Some Thoughts on Habits
Inspired by Teaching from the Balance Point by Ed Kreitman.
Whether your child is a young beginner or a veteran player, we always want to make sure that they form and maintain only the best habits while playing. However, this is much more easily said than done. Without proper care, your child’s playing could be adversely affected for years to come, so let’s make sure it’s right from the start!
The first thing to remember about habits is that wrong ones and right ones are formed with the same ease. After all, a habit is merely something we’re used to doing. A beginner who forms the right habits will have a much easier time progressing and learning, but even those with habits that need adjusting can change them with time.
Kreitman likens habits to a thick, braided rope. Trying to change a habit by brute force would be like trying to sever this rope, and would seem like quite a daunting task. However, if you look at this rope very carefully, you’ll begin to see that it’s woven from tiny fibers. Each fiber is wound together with others to form strings, and those strings are then woven together to form the thick rope. If we first unwind the main rope into strings, and then unwind the strings into fibers, the rope becomes much easier to cut through or break!
Similarly, Kreitman says, we cannot change a wrong habit overnight. In order to change a habit, we must make hundreds of tiny adjustments. Each revision is like breaking a fiber from one of the strings that make up our rope. This cannot be done overnight! It requires persistence, dedication, and patience. Although it is difficult, when we put this work in, a beautiful thing begins to happen. Not only is the old habit unravelled, but we weave a new, strong piece of rope with the correct habit to replace it.

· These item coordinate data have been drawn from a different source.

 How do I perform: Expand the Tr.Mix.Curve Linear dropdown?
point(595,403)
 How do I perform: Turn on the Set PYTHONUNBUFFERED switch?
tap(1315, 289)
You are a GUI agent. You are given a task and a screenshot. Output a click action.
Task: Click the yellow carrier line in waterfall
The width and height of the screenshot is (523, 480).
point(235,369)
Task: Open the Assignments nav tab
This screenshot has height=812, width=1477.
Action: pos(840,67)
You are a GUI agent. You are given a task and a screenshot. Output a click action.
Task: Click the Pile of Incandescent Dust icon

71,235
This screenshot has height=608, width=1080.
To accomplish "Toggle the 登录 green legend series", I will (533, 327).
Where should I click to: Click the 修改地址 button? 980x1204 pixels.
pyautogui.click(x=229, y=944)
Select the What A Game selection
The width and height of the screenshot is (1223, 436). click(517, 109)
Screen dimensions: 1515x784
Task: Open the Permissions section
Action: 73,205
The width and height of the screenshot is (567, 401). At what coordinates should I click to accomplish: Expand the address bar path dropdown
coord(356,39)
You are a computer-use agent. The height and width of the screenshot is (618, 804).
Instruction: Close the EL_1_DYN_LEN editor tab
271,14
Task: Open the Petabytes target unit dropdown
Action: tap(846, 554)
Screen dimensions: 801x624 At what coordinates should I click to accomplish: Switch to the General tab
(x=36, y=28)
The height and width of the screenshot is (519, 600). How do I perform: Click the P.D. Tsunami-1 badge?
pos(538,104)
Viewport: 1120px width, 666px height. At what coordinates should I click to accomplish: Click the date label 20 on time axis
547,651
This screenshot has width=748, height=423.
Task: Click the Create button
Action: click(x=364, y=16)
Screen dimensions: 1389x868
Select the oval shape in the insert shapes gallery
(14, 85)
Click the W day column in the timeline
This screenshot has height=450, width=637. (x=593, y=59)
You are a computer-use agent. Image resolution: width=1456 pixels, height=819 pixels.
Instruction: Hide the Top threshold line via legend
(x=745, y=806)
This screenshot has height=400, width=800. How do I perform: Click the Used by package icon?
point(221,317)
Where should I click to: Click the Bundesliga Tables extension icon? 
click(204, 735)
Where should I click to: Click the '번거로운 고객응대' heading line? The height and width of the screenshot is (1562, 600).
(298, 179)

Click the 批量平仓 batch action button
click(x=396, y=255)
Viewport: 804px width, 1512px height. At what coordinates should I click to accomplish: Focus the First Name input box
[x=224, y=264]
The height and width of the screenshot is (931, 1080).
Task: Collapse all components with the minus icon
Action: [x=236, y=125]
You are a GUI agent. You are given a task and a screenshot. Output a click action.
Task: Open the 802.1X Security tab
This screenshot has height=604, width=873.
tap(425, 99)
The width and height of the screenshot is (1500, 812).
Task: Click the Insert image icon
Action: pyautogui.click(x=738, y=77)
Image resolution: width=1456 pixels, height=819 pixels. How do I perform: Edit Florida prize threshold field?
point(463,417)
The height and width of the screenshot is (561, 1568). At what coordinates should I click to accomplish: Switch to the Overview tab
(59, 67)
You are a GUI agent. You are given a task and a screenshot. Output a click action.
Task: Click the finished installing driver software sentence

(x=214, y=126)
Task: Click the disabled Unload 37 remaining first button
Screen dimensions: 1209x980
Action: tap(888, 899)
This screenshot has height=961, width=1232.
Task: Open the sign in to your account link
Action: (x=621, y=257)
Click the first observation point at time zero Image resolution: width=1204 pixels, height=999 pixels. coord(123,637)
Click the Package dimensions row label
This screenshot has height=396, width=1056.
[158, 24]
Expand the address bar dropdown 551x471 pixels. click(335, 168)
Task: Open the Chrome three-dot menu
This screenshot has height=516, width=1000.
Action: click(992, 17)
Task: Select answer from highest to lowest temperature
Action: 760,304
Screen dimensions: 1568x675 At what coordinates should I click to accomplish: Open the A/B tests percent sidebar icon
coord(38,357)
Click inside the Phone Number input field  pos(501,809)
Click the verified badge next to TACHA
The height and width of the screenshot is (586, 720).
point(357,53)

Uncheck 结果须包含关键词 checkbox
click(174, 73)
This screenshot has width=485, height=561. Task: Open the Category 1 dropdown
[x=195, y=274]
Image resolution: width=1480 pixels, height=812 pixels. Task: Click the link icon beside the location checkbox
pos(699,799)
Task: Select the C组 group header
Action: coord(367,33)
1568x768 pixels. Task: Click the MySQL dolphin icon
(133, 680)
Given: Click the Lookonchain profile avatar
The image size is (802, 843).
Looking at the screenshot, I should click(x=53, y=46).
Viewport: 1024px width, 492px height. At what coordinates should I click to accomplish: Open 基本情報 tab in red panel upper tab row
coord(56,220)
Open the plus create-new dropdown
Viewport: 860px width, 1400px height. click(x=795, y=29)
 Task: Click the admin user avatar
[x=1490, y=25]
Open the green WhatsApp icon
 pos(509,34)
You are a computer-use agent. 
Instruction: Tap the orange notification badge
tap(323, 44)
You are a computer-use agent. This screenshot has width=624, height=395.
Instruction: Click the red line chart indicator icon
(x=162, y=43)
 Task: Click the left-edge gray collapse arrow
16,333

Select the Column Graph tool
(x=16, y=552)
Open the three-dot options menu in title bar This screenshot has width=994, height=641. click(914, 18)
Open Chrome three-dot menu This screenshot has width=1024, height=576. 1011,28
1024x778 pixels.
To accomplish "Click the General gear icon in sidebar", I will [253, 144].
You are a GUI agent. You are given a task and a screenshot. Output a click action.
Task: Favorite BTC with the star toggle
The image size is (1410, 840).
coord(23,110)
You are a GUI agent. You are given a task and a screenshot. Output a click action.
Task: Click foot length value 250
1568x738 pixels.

What does this mean for us? Firstly, each time your child learns a new technique, be sure that they have thoroughly mastered each detail. If they know all the aspects of the new idea, they are more likely to keep the right habit as they progress. For habits that need changing, remember the rope! Rather than trying to hack through the old habit by changing every part of it at once, focus on small adjustments and bits of progress. Be sure to celebrate every small change your child makes! It may feel slow, but your child’s progress will be happier and more comprehensive.